Kaum ein anderer Beruf weckt eine so ausgeprägte Neugierde wie der des Schriftstellers[1]: „Wie macht er das?“ „Was will er damit sagen?“ „Was macht ‚gute‘ Literatur aus?“ und „Wozu braucht man sie?“ sind wohl die prominentesten Fragen, die das Genre Poetikvorlesung aus Perspektive des Publikums maßgeblich rechtfertigen. Sie sind in erster Linie dem Umstand geschuldet, dass ‚Schriftsteller‘ kein Ausbildungsberuf ist und insofern als handwerkliches Mysterium erscheint, das der Leser rational aufzuschlüsseln trachtet. „Würde man einen Tischler fragen, wozu Tischlerei betrieben wird, wäre er wahrscheinlich verwundert“, sagt Jurek Becker. „Anders sieht es aus, wenn jemand nach dem Grund des Bücherschreibens fragt. Das Bedürfnis nach Büchern ist durchaus nicht offenkundig, ihr Gebrauchswert alles andere als augenfällig.“[2]
Seit der Autonomisierung der Literatur Ende des 18. Jahrhunderts steht der Schriftsteller zwar einerseits unter einem besonderen Legitimationsdruck, andererseits kann er sein Tun aber jetzt auch frei legitimieren. Die Regelpoetik ist einer individuellen ‚Poetik der Autoren’ gewichen. Um zu erklären, was Literatur ist, was sie kann, darf und soll, wo der Schriftsteller gesellschaftlich verortet ist und wie, warum und zu welchem Zweck er schreibt, kommen aber auch Autoren des 20. und 21. Jahrhunderts ohne gewisse ‚altgediente‘ poetologische und ästhetische Prämissen nicht aus. Sie schreiben sich mit ihren Reflexionen in Traditionslinien der philosophischen Ästhetik und der Poetik ein, auch dann, wenn sie sich kritisch mit ihnen auseinandersetzen. Die Übung verfolgt das Ziel, diesen langlebigen ästhetischen und poetologischen Topoi an einigen Beispielen des Genres Poetikvorlesung nachzuspüren und versteht sich damit auch als Einführung in allgemeine Grundlagen der Ästhetik und Poetik. „Erschrecken Sie [also] nicht, meine Damen und Herren, wenn ich mit Hegel beginne.“[3]
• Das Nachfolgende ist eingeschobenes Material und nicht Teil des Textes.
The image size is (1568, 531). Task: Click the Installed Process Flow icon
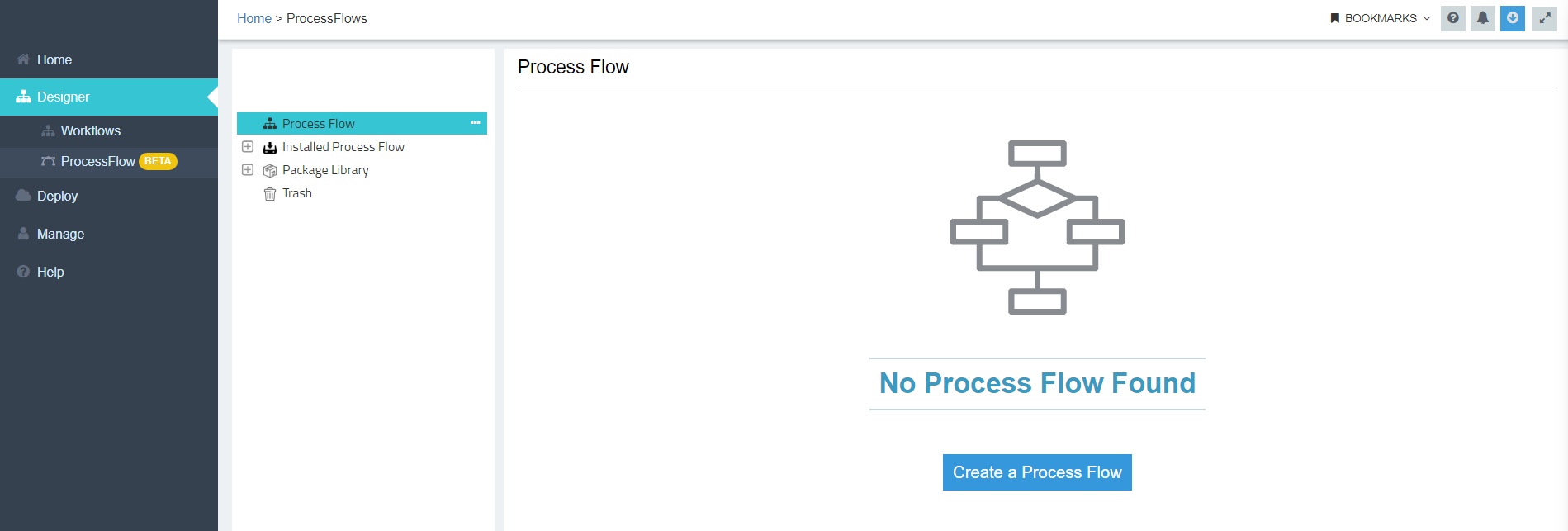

Folgende Texte werden in der Übung behandelt:
Edward Estlin Cummings: i. six nonlectures. ich. sechs nichtvorträge. Deutsch von Lars Vollert. Ebenhausen bei München 2005. (Harvard-Vorlesungen 1952/53)
Ingeborg Bachmann: Probleme zeitgenössischer Dichtung. München; Zürich 1982. (Frankfurter Poetikvorlesungen 1959/60)
Helmut Heißenbüttel: Frankfurter Vorlesungen über Poetik. In: Helmut Heißenbüttel: Über Literatur. Aufsätze und Frankfurter Vorlesungen. München 1970. (Frankfurter Poetikvorlesungen 1963)
Jorge Luis Borges: Das Handwerk des Dichters. Aus dem Englischen von Gisbert Haefs. 2. Auflage. Frankfurt a.M. 2008. (Harvard-Vorlesungen 1967/68)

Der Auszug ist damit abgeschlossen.